Episode Eight was predictably strong and emotional. It chose to reveal the killer early on (in a shed, just saying), so it could focus on the emotion. Ironically, it felt as if the impact of the killer wasn't felt enough, as if there needed to be more. I think that's maybe just cos I was a bit deflated about it being Joe, so when I rewatch it I probably won't notice that. But the way the news spreads around Broadchurch is typical of the whole series, and the cycle of the Latimer's finding out about Danny and then finding out about Joe in the same place, in the same positions, was excellent writing. The other fantastic thing, which I noticed back watching episode seven when I was adamant the killer was Joe, was the mirroring of Ellie's line to Susan. "How could you not know?". I'm not sure Beth needed to repeat it quite so explicitly, could that not have been a muted long shot to allow people to guess that the line was being mirrored?, but it was good to have that mirroring there. That just proves how clever and intricate the whole script has been. Perhaps that's why I'm so deflated about it being Joe- because the only thing that hasn't been clever and intricate is who the killer was.

Overall though - the series has been incredible. A special mention to Olivia Colman (not spelt with an 'e' Twitter) and David Tennant. David Tennant has portrays DI Alec Hardy well, without the shadows of playing the Doctor, and plays him as a full and believable character. The changing of how he acts when he knows that Joe is the killer, calling DI Miller 'Ellie' and the arrival of compliments (!) is perfect writing and foreshadowing. Ellie's reaction to Joe being the killer was also acted amazingly and with complete realism. Perfect.
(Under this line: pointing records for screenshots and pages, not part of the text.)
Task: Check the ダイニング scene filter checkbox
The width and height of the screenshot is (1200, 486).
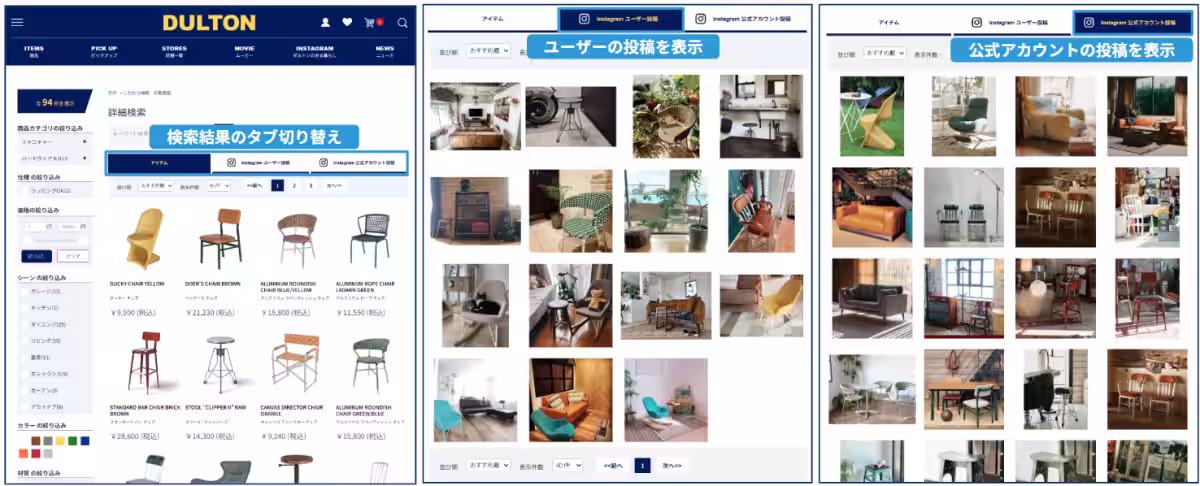Action: point(24,324)
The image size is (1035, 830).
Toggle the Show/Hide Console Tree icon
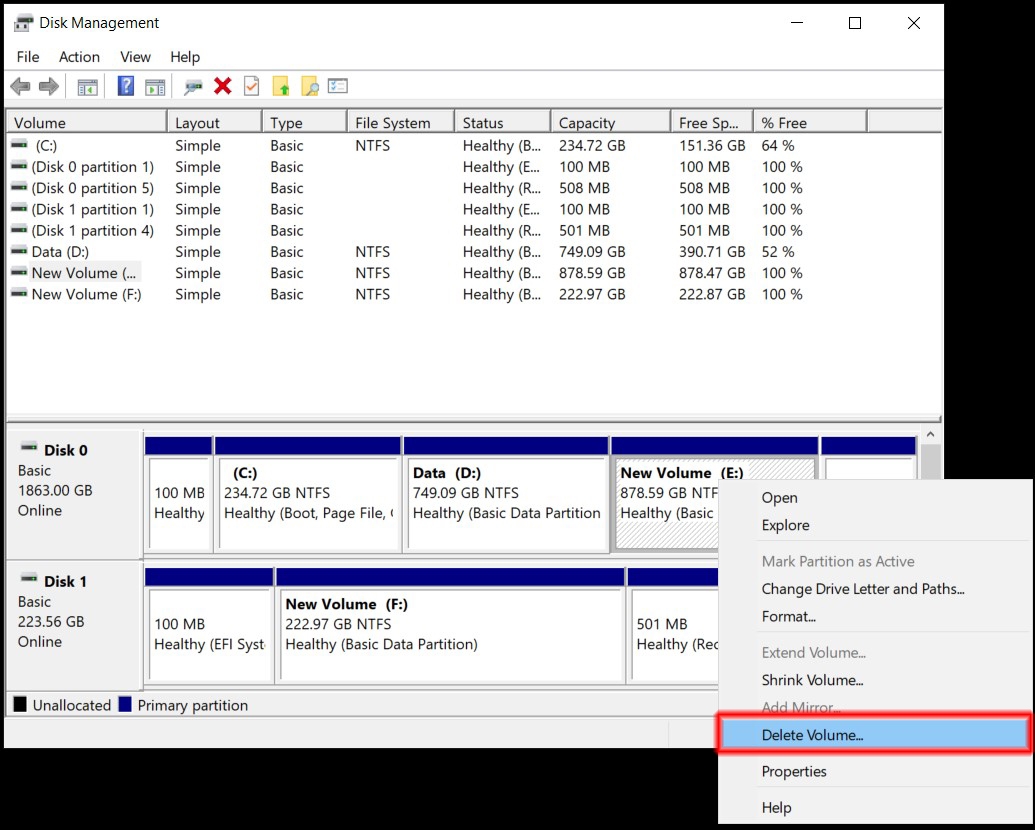87,86
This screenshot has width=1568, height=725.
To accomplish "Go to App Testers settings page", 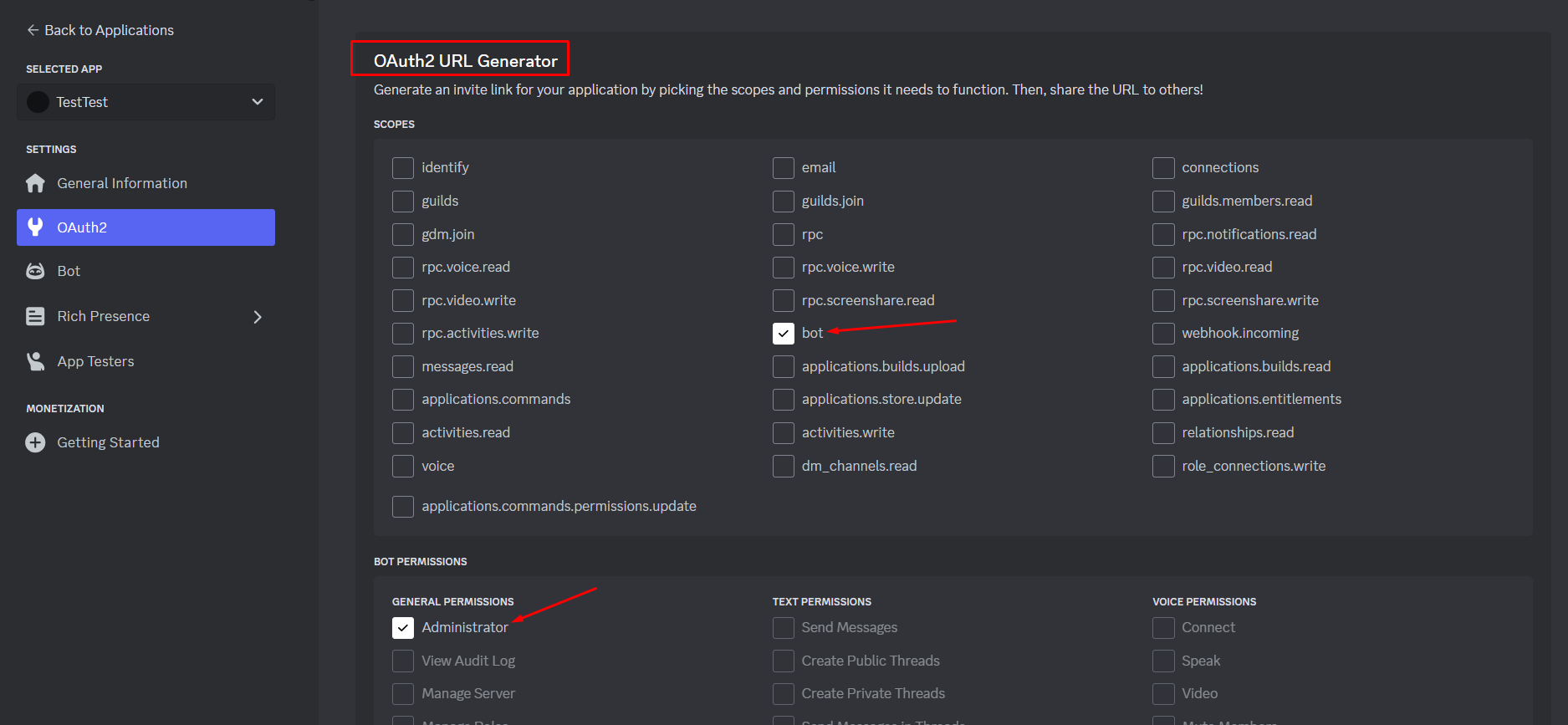I will (x=95, y=361).
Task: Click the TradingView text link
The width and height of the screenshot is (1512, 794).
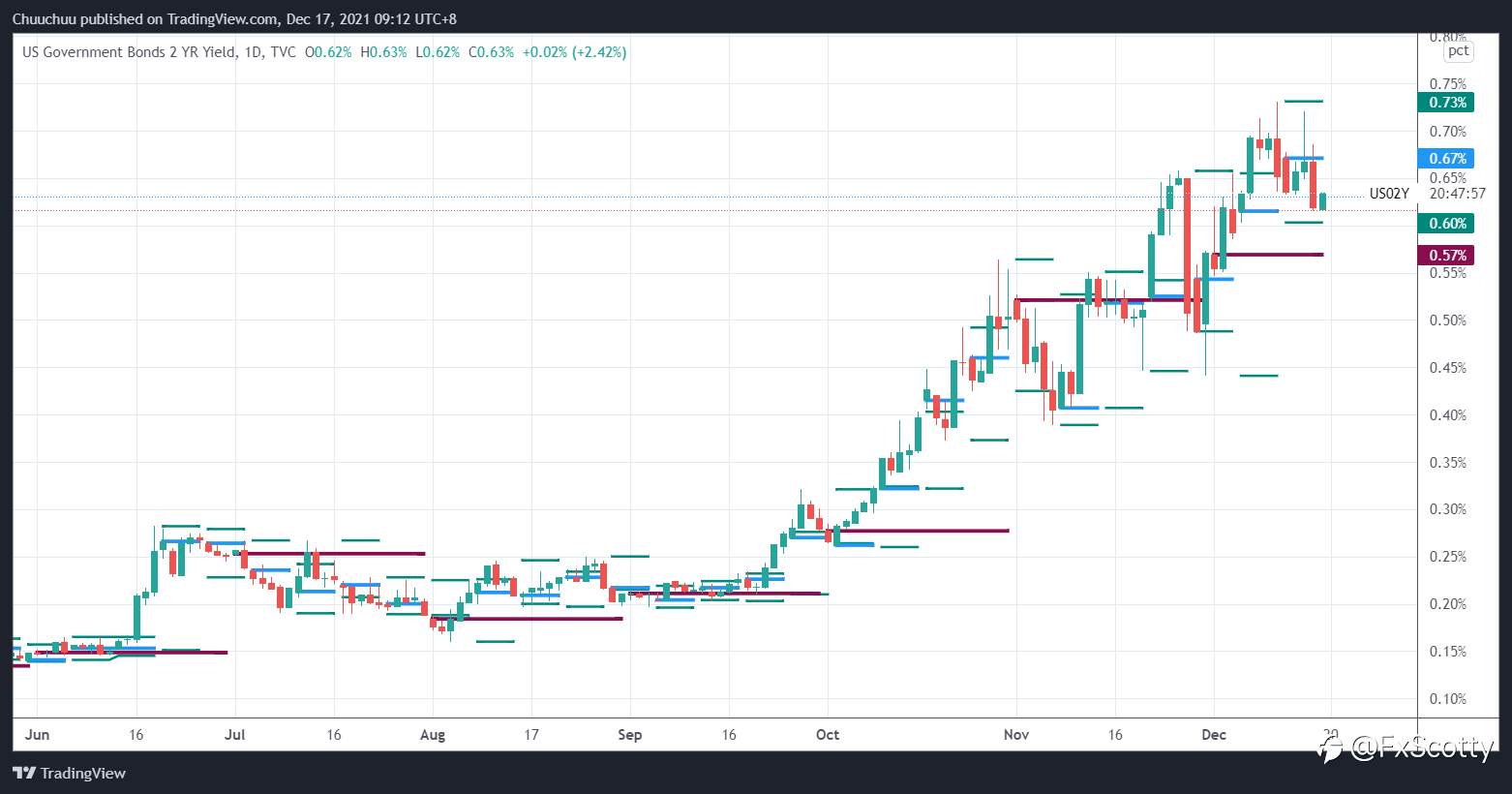Action: pyautogui.click(x=83, y=774)
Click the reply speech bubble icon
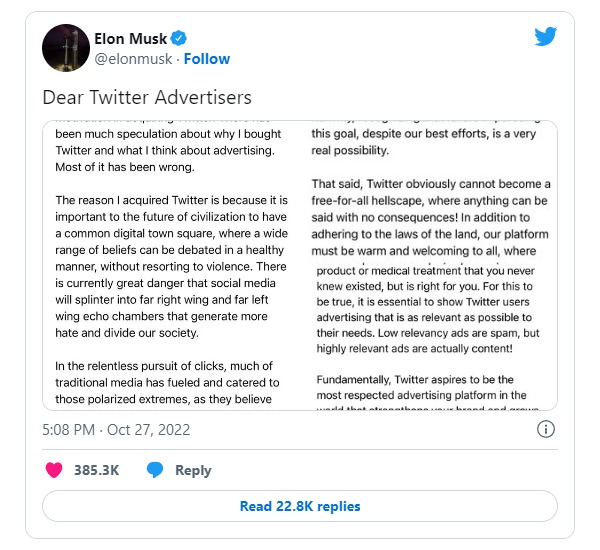The width and height of the screenshot is (600, 550). tap(155, 470)
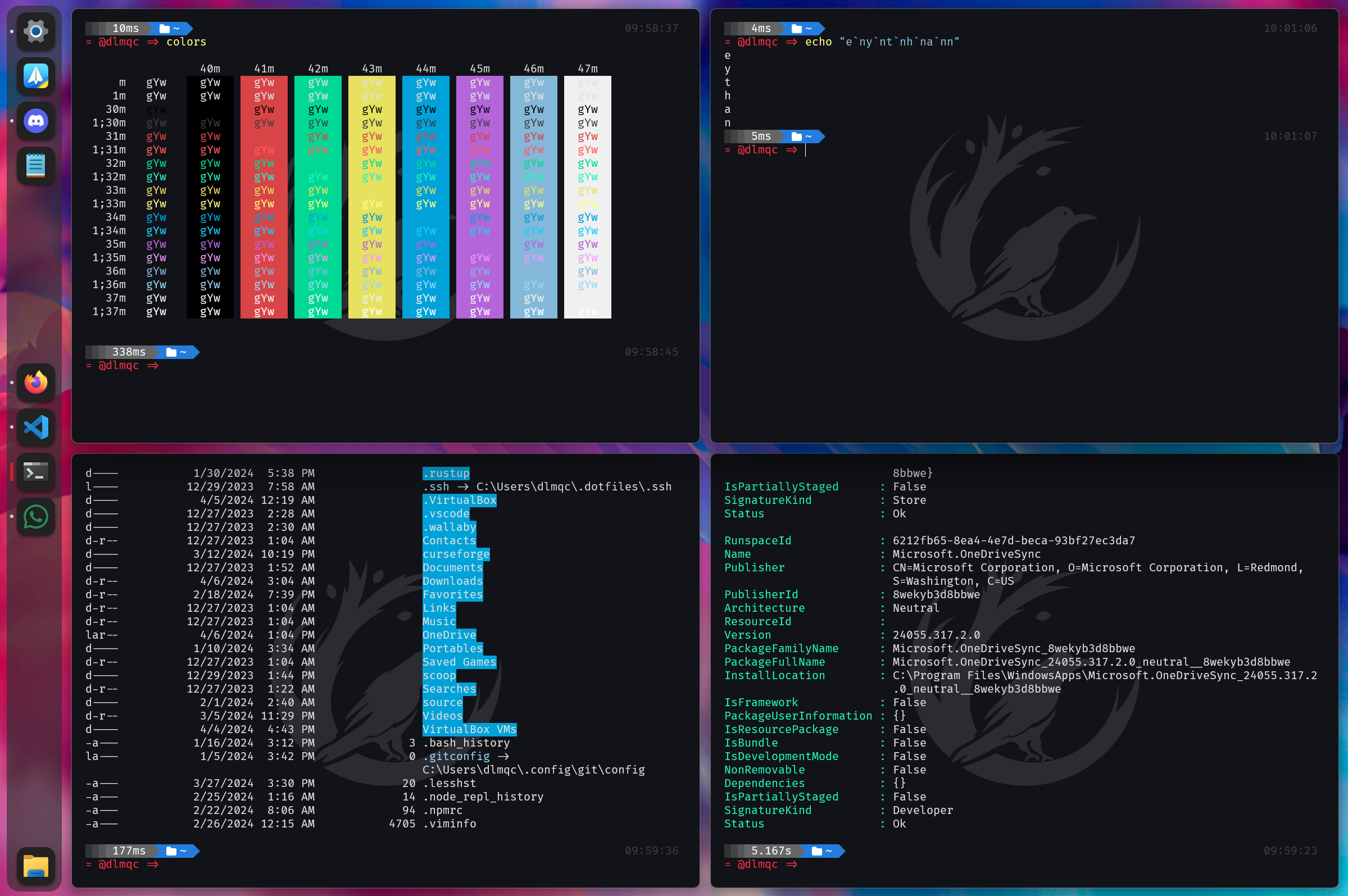Click the OneDrive folder entry
Image resolution: width=1348 pixels, height=896 pixels.
tap(448, 635)
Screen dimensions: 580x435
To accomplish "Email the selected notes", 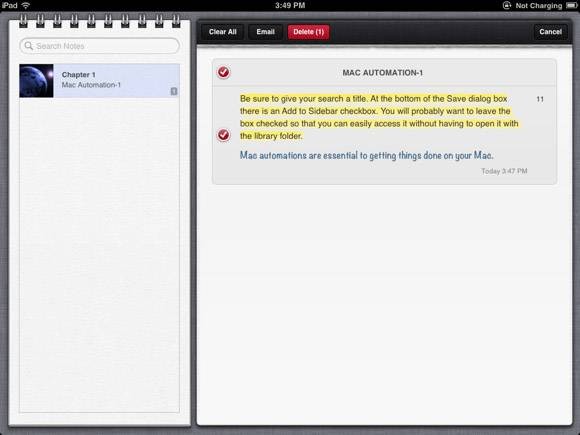I will click(265, 32).
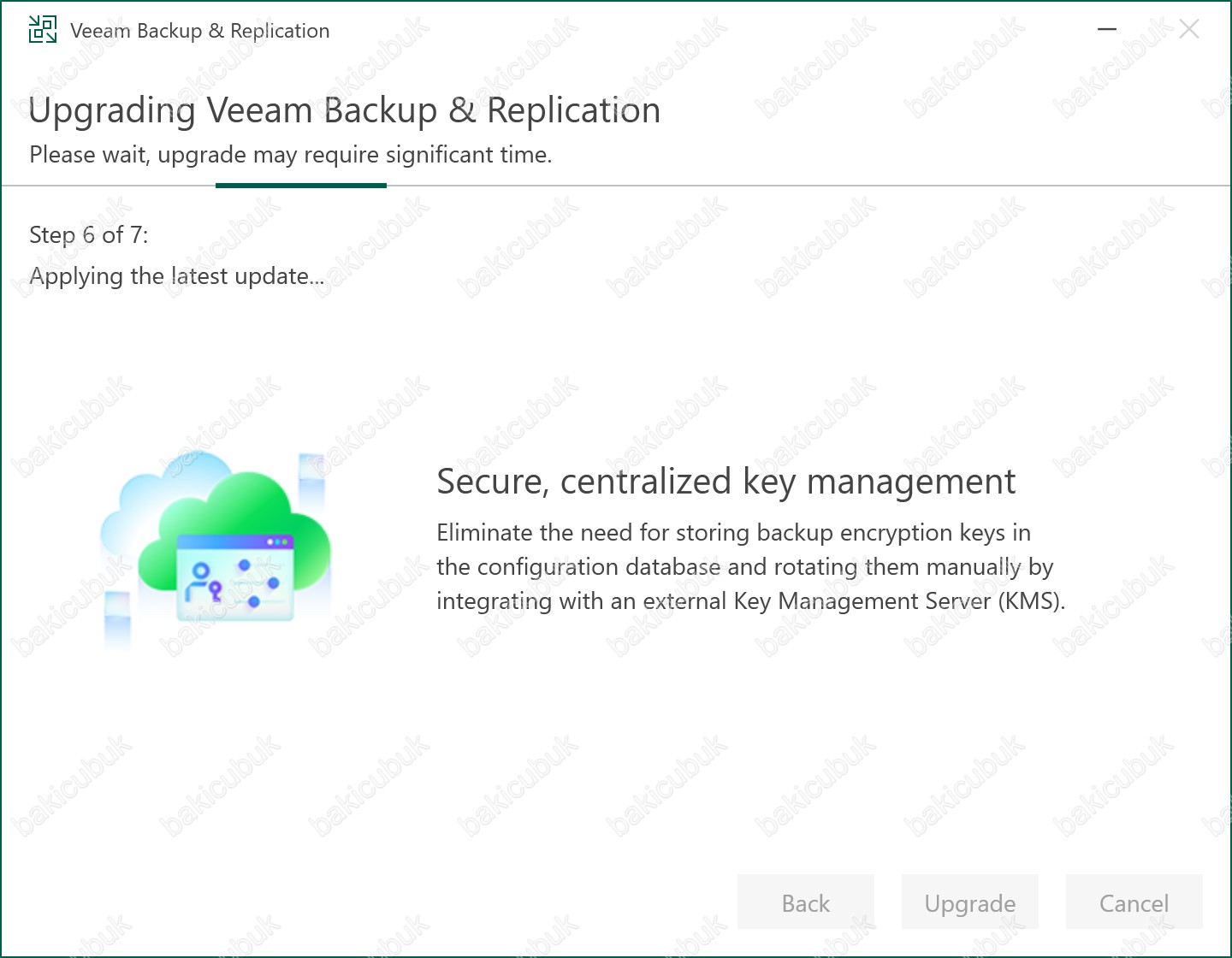Click the "Step 6 of 7" label
Image resolution: width=1232 pixels, height=958 pixels.
[89, 235]
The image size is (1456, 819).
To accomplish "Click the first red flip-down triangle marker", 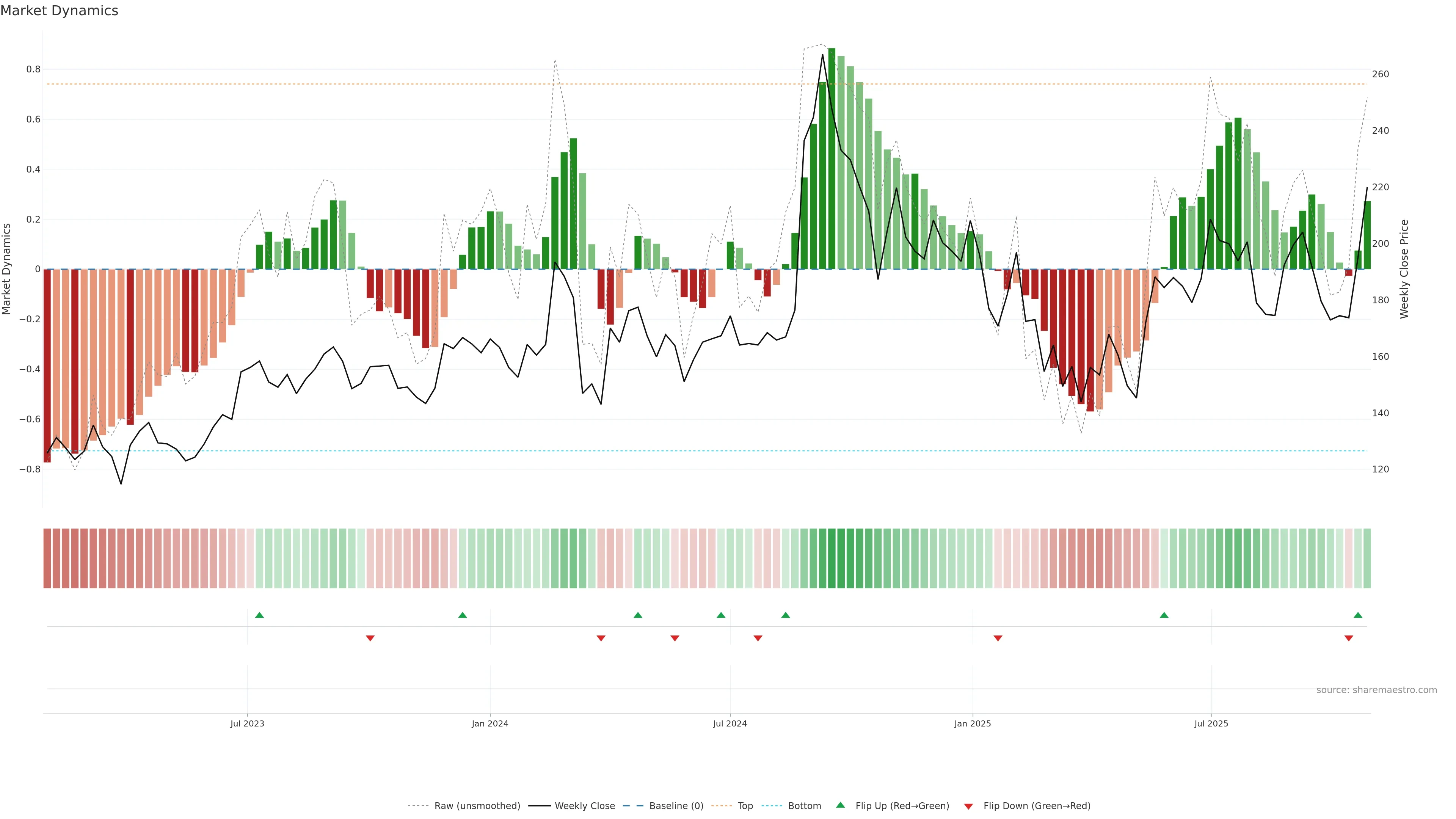I will click(370, 638).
And on the news of the next series. Well. We'll have to see how that one pans out. Another murder's unlikely - but doesn't Broadchurch then just become a soap? And how will we warm to detectives that aren't Hardy and Miller (if one could be said to have warmed to the former), without there being a contrived way of bringing them back?

I'm not 100% happy with the killer's identity, but I'm 100% happy with the emotion, the writing, the acting, the directing - in fact everything else.